Hak; bireyin diğer insanların kendi haklarını yaşama şekline müdahale etmeden, kendi yaşamına yön verme özgürlüğüdür. Çocuk Hakları ise kanunen veya ahlaki olarak dünya üzerindeki tüm çocukların doğuştan sahip olduğu; eğitim, sağlık, yaşama, barınma; fiziksel, psikolojik veya cinsel sömürüye karşı korunma gibi haklarının hepsini birden tanımlamakta kullanılan evrensel bir kavramdır. Bu haklarının korunmasından çocuklar ve yetişkinler de dahil olmak üzere herkes sorumludur. Çocukların toplumlarında ve topluluklarında aktif bir rol oynayabilmeleri, görüşlerini özgürce ifade edebilmeleri, yaşamlarını etkileyen konularda söz sahibi olma ve sorumluluk sahibi olarak yetişkinliğe hazırlanmaları amacıyla çocuklara daha çok katılma fırsatının verilmesi gerekiyor.
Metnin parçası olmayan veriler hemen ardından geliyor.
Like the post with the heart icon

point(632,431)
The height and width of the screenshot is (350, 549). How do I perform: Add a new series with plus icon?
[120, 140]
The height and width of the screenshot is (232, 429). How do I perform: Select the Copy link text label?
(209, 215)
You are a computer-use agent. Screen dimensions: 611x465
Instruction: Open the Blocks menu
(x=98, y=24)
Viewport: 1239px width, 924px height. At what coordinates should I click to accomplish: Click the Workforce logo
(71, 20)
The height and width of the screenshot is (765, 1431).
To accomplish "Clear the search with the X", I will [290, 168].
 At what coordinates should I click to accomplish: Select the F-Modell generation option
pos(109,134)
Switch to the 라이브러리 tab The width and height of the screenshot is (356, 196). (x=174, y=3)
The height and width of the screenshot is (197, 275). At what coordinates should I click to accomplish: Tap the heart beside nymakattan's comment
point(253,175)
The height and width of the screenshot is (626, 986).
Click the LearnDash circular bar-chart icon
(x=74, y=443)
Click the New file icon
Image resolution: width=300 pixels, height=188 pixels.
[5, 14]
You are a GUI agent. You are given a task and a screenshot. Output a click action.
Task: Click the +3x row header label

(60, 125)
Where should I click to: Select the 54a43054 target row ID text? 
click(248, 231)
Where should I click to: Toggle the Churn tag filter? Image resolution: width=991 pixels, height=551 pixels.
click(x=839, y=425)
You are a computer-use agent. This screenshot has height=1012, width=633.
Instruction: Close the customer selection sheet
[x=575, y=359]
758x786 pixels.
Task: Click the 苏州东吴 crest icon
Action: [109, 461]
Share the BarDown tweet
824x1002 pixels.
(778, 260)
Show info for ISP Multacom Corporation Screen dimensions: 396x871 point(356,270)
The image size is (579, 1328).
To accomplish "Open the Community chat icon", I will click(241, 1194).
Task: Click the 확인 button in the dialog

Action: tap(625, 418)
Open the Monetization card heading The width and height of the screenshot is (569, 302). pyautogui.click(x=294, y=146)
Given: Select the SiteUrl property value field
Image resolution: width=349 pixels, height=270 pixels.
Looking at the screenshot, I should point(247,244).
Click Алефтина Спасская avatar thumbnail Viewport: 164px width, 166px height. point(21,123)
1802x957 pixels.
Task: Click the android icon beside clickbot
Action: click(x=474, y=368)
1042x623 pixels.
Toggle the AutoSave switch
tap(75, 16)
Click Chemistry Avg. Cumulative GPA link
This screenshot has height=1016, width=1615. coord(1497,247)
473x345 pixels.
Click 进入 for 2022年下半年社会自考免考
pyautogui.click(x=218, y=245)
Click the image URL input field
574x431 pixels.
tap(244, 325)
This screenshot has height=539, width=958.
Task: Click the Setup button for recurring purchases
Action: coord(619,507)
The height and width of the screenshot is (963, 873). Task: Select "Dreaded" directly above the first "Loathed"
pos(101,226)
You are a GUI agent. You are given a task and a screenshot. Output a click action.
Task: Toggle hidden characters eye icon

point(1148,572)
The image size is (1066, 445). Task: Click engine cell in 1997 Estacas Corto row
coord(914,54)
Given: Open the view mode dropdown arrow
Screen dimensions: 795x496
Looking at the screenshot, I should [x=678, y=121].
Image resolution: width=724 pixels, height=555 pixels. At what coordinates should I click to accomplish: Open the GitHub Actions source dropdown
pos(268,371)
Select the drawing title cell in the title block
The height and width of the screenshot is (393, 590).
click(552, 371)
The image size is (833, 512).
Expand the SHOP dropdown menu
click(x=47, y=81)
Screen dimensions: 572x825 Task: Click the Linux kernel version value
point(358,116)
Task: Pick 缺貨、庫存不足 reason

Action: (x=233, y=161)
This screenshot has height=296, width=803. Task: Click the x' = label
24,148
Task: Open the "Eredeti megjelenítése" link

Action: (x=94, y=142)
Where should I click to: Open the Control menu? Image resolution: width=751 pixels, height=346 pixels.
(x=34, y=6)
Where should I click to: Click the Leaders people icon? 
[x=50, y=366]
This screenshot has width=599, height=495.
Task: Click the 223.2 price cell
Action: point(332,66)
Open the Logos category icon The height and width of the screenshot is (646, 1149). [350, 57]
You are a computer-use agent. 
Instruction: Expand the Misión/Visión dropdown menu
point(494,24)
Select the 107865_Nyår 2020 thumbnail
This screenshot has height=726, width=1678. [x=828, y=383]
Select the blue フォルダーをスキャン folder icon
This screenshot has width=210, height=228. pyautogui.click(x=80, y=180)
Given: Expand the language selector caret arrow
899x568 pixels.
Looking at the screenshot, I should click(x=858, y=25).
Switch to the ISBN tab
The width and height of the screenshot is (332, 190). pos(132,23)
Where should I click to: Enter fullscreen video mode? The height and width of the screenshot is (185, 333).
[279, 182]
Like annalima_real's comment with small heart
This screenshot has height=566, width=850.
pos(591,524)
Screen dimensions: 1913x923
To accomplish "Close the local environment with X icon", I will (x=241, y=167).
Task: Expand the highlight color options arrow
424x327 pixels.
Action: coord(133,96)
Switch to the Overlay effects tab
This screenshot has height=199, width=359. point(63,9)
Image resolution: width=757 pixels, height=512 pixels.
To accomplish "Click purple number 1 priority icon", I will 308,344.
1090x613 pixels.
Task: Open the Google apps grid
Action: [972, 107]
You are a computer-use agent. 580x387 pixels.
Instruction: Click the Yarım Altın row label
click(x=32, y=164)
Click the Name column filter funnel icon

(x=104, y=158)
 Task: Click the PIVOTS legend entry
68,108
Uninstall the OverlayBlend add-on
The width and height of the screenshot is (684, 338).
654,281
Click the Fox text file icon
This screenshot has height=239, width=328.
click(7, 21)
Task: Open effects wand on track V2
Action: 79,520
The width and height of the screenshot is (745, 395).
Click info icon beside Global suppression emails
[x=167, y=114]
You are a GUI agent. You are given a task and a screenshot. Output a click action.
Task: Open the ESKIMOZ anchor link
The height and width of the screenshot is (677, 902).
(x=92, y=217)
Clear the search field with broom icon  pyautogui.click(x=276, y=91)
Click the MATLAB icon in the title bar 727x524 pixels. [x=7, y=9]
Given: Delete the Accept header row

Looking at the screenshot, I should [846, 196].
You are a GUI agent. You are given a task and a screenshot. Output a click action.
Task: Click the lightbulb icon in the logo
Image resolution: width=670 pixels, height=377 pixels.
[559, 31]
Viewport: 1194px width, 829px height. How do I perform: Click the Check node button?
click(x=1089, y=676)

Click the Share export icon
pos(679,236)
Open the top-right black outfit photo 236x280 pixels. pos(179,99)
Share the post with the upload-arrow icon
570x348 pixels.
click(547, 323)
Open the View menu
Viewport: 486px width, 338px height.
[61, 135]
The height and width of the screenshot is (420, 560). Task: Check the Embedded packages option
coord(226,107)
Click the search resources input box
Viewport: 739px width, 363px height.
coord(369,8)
Çocuk Hakları Sözleşmesi de tam bu noktada devreye giriyor. Sözleşmede ilk olarak çocukların yaşam hakları ve var olabilmeleri için gereken beslenme, barınma ve sağlık gibi temel ihtiyaçların yanı sıra çocukların eğitim, bilgiye erişim, kültürel faaliyeteler, oyun oynama, düşünce ile din ve vicdan özgürlüğü gibi potansiyellerine erişebilmeleri için neye ihtiyaç duyduklarını gözetiyor. Çocukların her türlü istismar, ihmal ve sömürüden korunmaları gerektiği vurgulayan sözleşmede; mülteci çocuklar için özel korunma, çalışan çocuklar için güvenceler, herhangi bir istismar veya sömürüye maruz kalmış çocukların korunması ve rehabilitasyonu gibi konuları da ayrıntılı ele alıyor.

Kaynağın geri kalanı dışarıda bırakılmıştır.